Jewish comedian Jackie Mason even popped in for an impromptu meeting of the group in 1989. “It looked like a gentiles’ conversion-to-Judaism meeting to me,” he quipped to The Washington Post afterward.
“GO FORTH AND FEAR NOT”
Rosenblatt’s psychological approach to the Old Testament — Publishers Weekly says “she infuses each chapter with her experience as a relationship therapist” — jibes with her CUA degree, a master’s in social work. It was in the early 1970s — once her three children were all old enough to be in school — that she decided to get the degree and become a psychotherapist.
“I realized that Catholic University was the best in the whole area for training licensed clinical social workers,” she recalls. “And because it is a religious school, I knew that the values I was brought up on — compassion, social justice, responsibilities to the poor — would be values that Catholic University would deeply believe in.”
The knowledge of the human psyche that she gained at CUA is what led her to write her books examining the psychology of biblical figures, she says. Her CUA training in how to lead group therapy also helped in leading the Senate study, which could get heated and controversial at times. For example, Sen. Bill Armstrong, R-Colo., and Sen. Metzenbaum once got into a verbal battle during the study because the former maintained that a particular passage of the Bible was literally true and the latter said it wasn’t. “It got pretty testy,” Sen. Bennett later told The Philadelphia Inquirer.
Rosenblatt’s own views can be controversial, too — e.g., she sees Adam and Eve’s eating of the forbidden fruit as not so much a sinful rebellion against God as a metaphor for man’s thirst for knowledge and his sexual awakening. The sin, she says, came in Adam and Eve’s denial of moral responsibility for their disobedience and their shifting of the blame from themselves.
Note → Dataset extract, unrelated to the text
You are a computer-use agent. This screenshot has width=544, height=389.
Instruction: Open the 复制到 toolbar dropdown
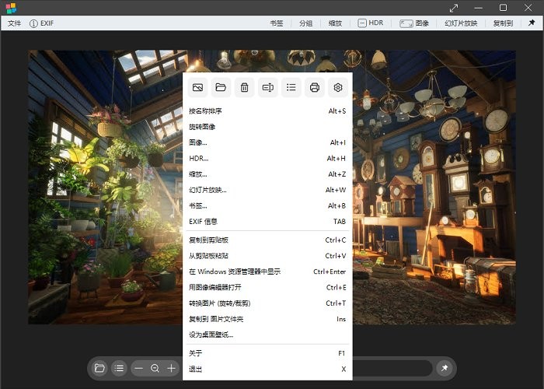[503, 23]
The emphasis of Rosenblatt’s teaching, however, is not on systematic theology but on the tensions and struggles facing Bible figures.
“Naomi focused on human nature — its strengths but also its frailties — as people sitting in the Senate can only too well understand but don’t want to believe,” says David Durenberger, a senator from 1978 to 1995. “The nature of the job is that half of the senators go into politics because there’s something about our personalities that craves the substitute of a power position for some of the things that we presume to be shortcomings in our lives.”
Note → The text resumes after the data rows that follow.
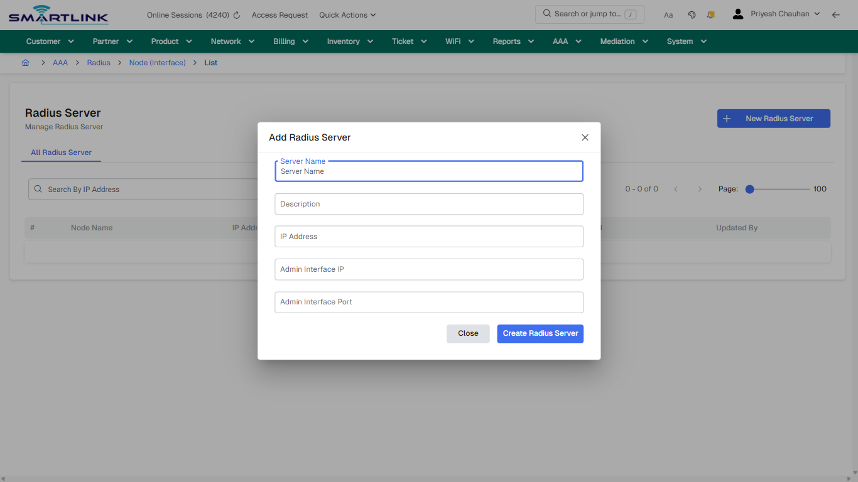The image size is (858, 482).
Task: Select the theme palette icon
Action: pyautogui.click(x=691, y=14)
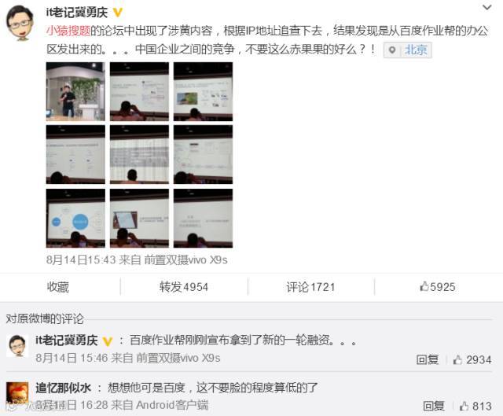Click the verified V badge beside the post author's name
This screenshot has height=416, width=503.
coord(118,13)
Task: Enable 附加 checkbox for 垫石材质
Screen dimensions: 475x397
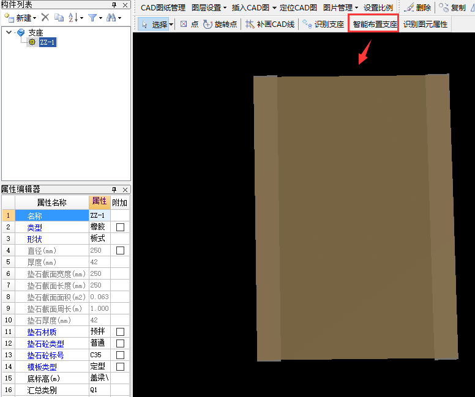Action: 120,332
One of the reasons prayer and Bible study flourish in the Senate, says Durenberger, is that the members “need an environment in which to be honest when they’re in a political institution that is so competitive.” And he says that Rosenblatt was a master at receiving vulnerability and honesty. “She pretended — in the best sense of the word — to be surprised when someone would admit that they had a weakness,” recalls Durenberger.
As for Rosenblatt, she sums up her experience teaching senators with the same words with which she addressed them: “Go forth and fear not,” paraphrasing God’s words to Abraham.
“‘Fear not’ doesn’t suggest a guarantee against setbacks or suffering, but rather the kind of faith that endows one with inner strength to overcome cynicism, apathy and anxiety,” she explains. “I felt that my senators were on a challenging journey of great responsibility and that God’s ancient blessing to the patriarch applied to them, too.”